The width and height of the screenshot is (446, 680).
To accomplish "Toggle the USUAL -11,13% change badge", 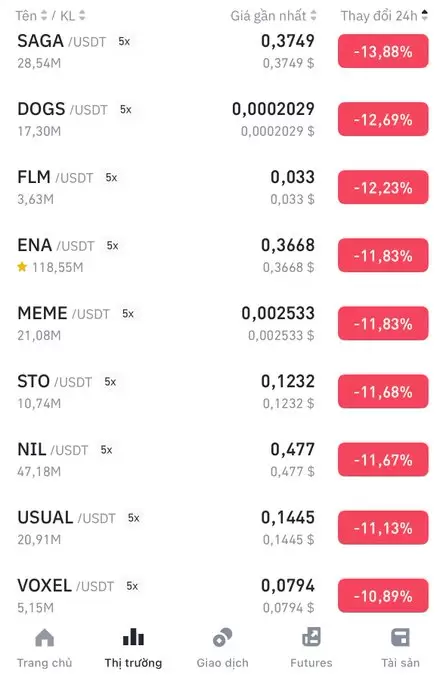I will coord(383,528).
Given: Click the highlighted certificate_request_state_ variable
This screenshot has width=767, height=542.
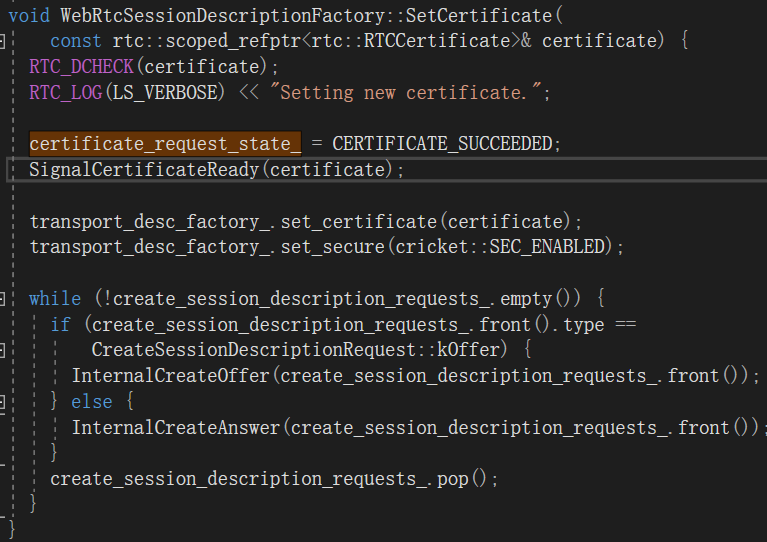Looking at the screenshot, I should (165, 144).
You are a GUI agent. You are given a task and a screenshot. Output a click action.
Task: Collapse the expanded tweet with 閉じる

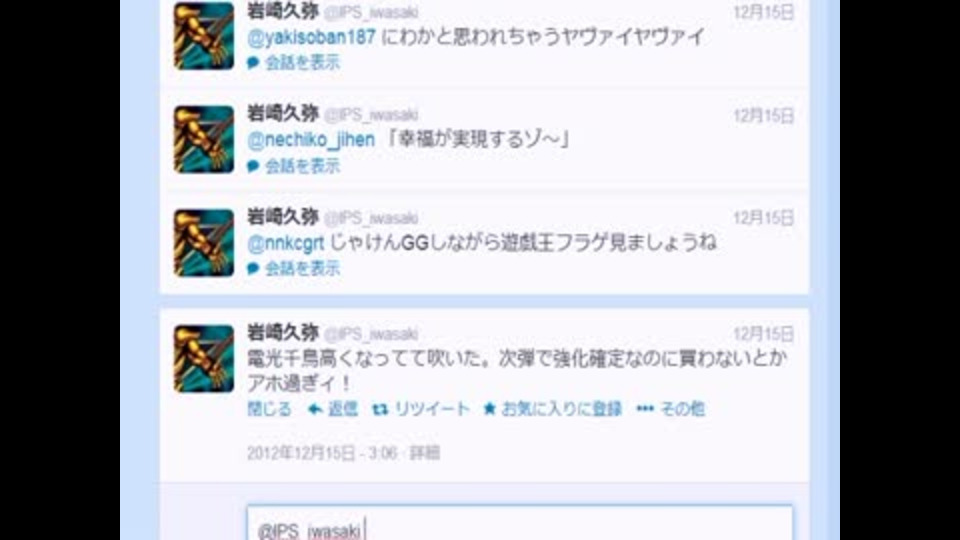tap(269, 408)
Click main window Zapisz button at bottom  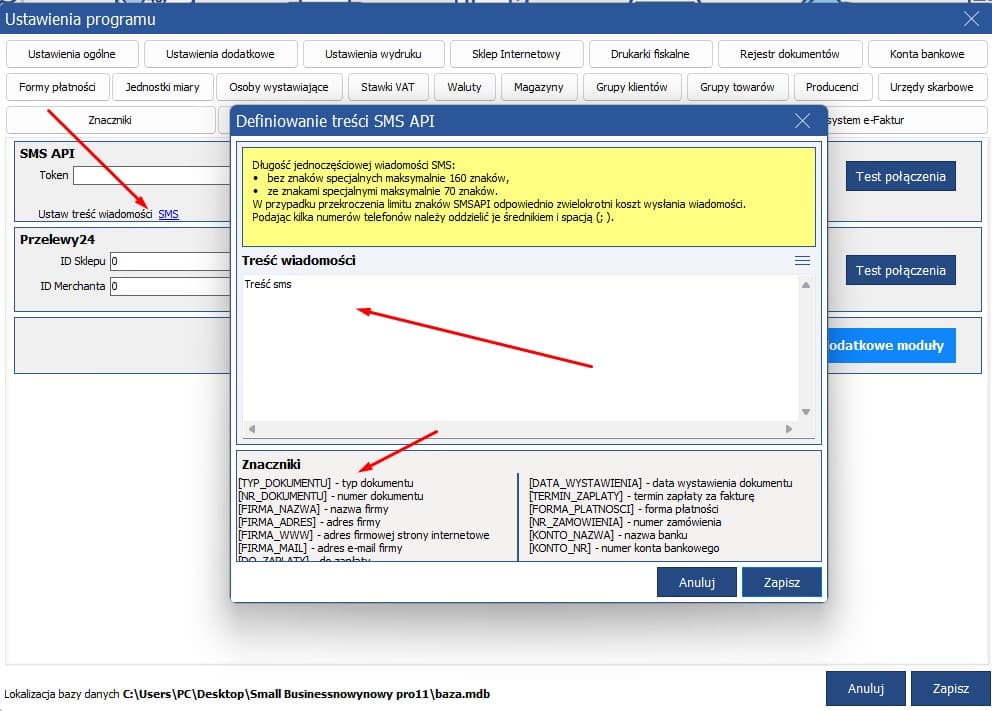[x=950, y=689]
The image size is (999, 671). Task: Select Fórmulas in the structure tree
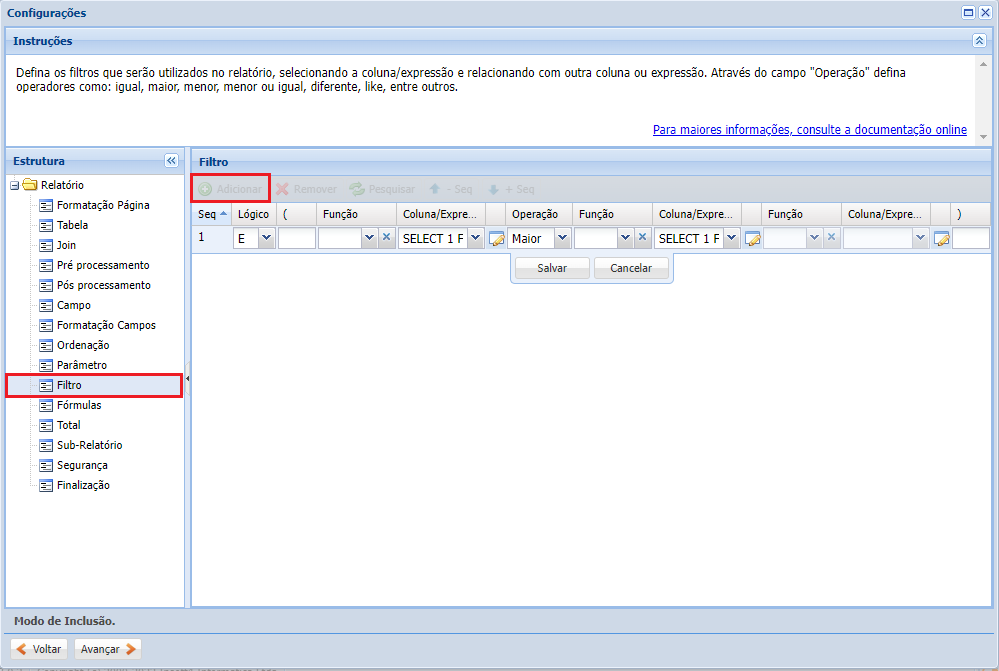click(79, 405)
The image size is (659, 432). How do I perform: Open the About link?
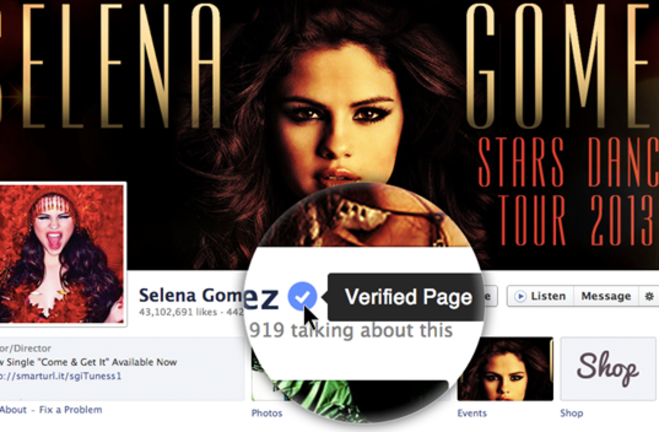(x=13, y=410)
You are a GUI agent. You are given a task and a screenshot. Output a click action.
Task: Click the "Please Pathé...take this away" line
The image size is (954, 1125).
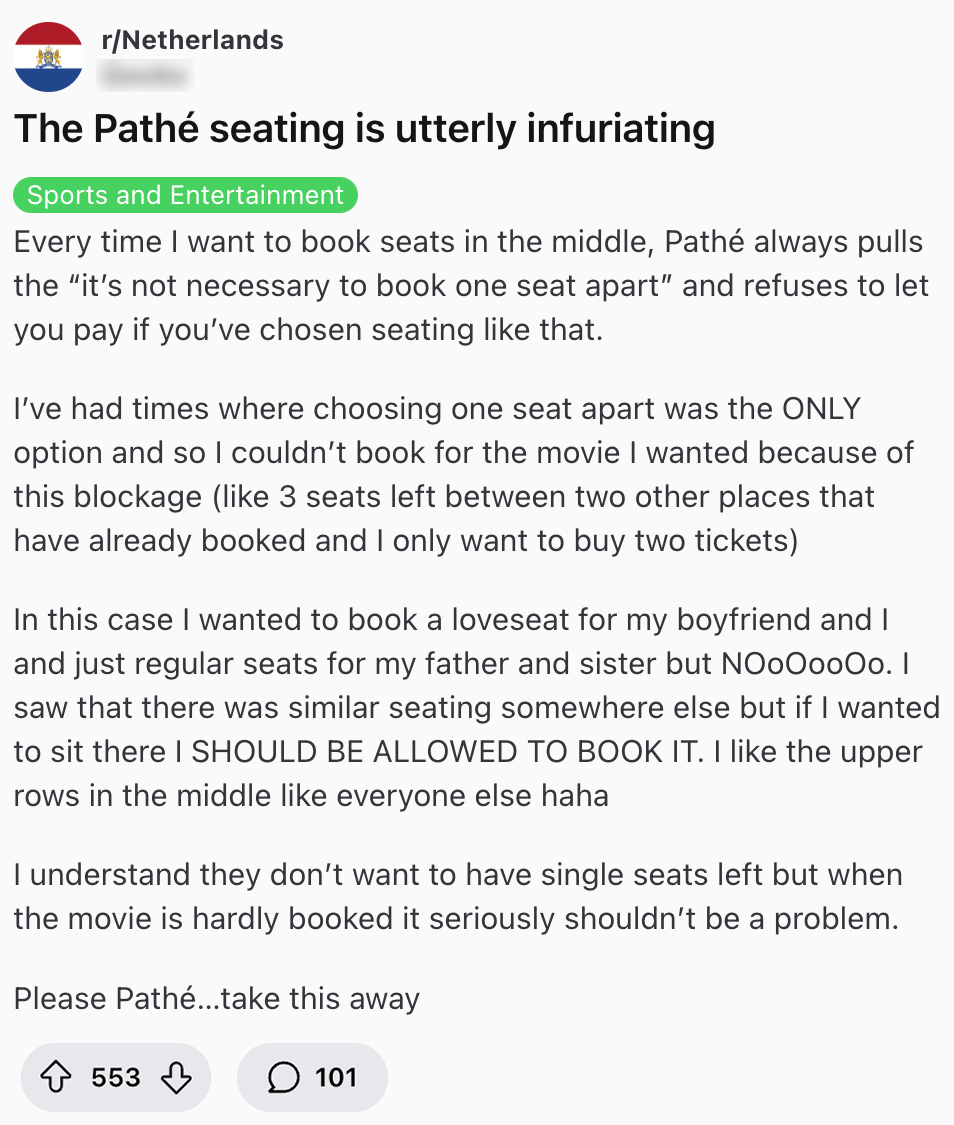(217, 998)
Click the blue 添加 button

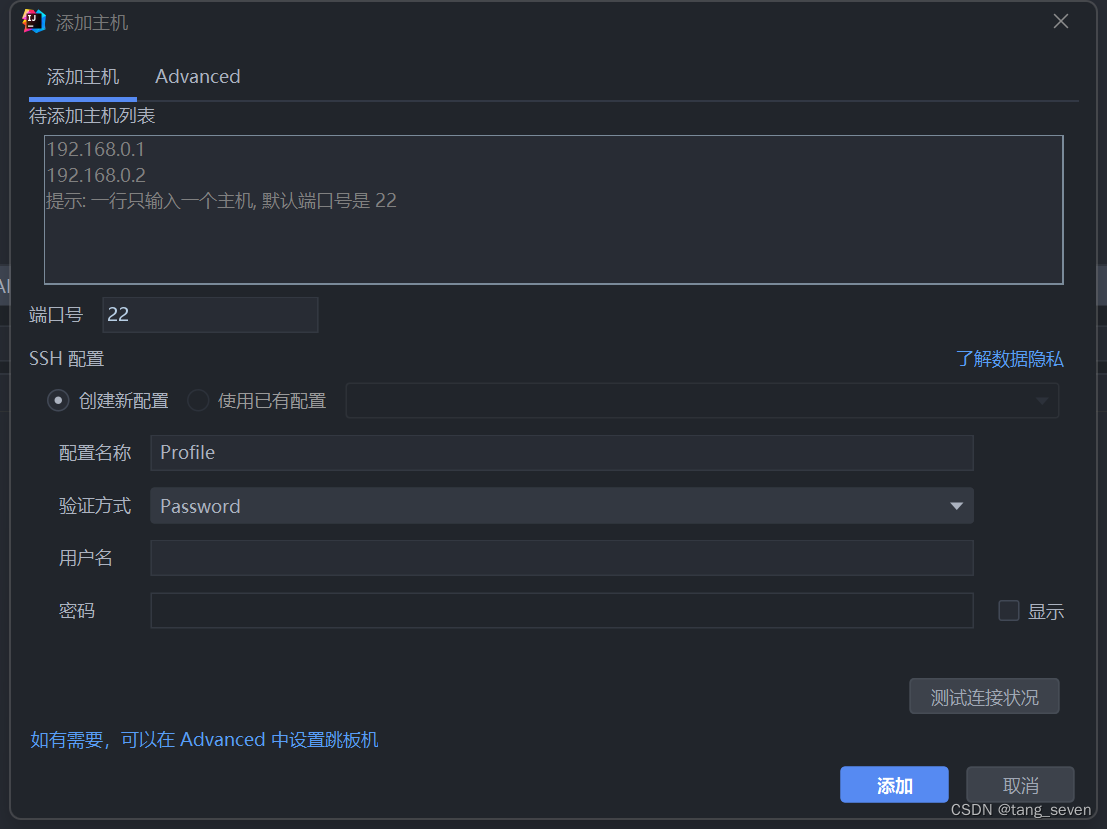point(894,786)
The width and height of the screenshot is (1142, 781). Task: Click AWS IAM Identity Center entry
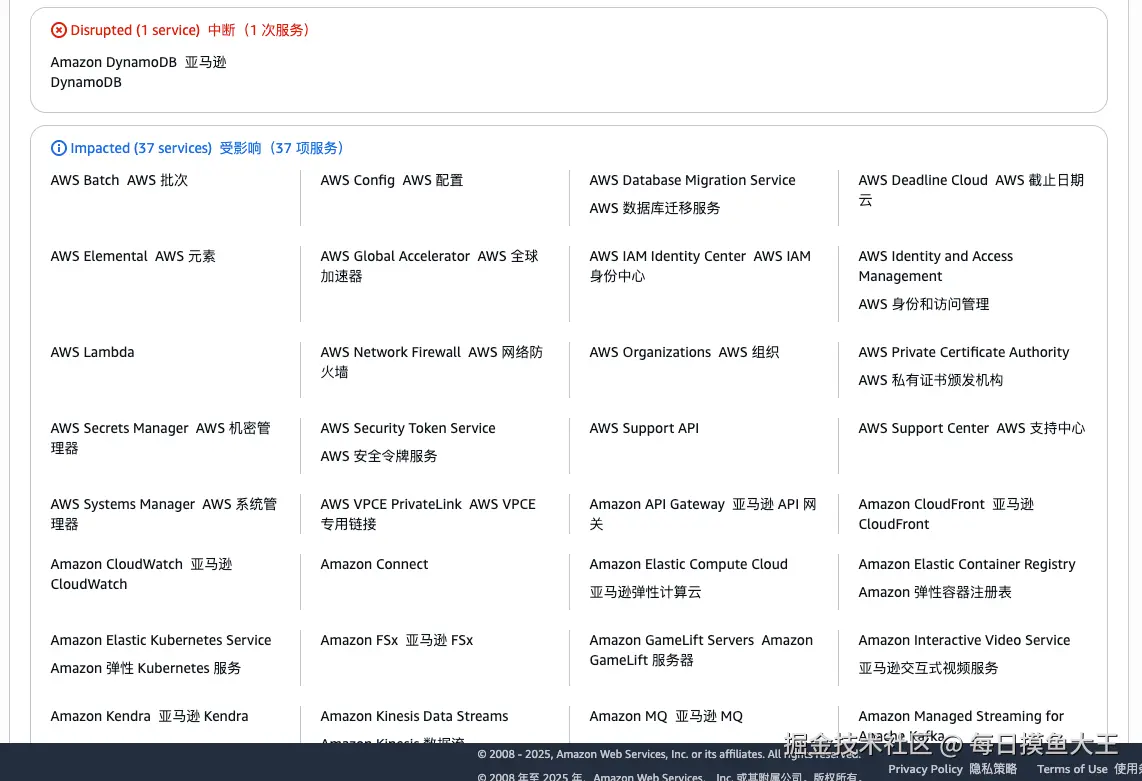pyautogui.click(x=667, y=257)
────────────────────
● **Exercise directions**
Restate, exactly as they appear, the line with "The image size is (999, 671)." and all the lines after it up to the end of the data above; images do not belong in the copy.

● **Solved problem**
The image size is (999, 671). Task: Select Fórmulas in the structure tree
click(79, 405)
The image size is (659, 432). How do I perform: Open the About link?
(x=13, y=410)
You are a GUI agent. You are given a task and a screenshot. Output a click action.
Task: Click the "Please Pathé...take this away" line
The image size is (954, 1125).
(217, 998)
Click the blue 添加 button

point(894,786)
The width and height of the screenshot is (1142, 781). Task: Click AWS IAM Identity Center entry
pyautogui.click(x=667, y=257)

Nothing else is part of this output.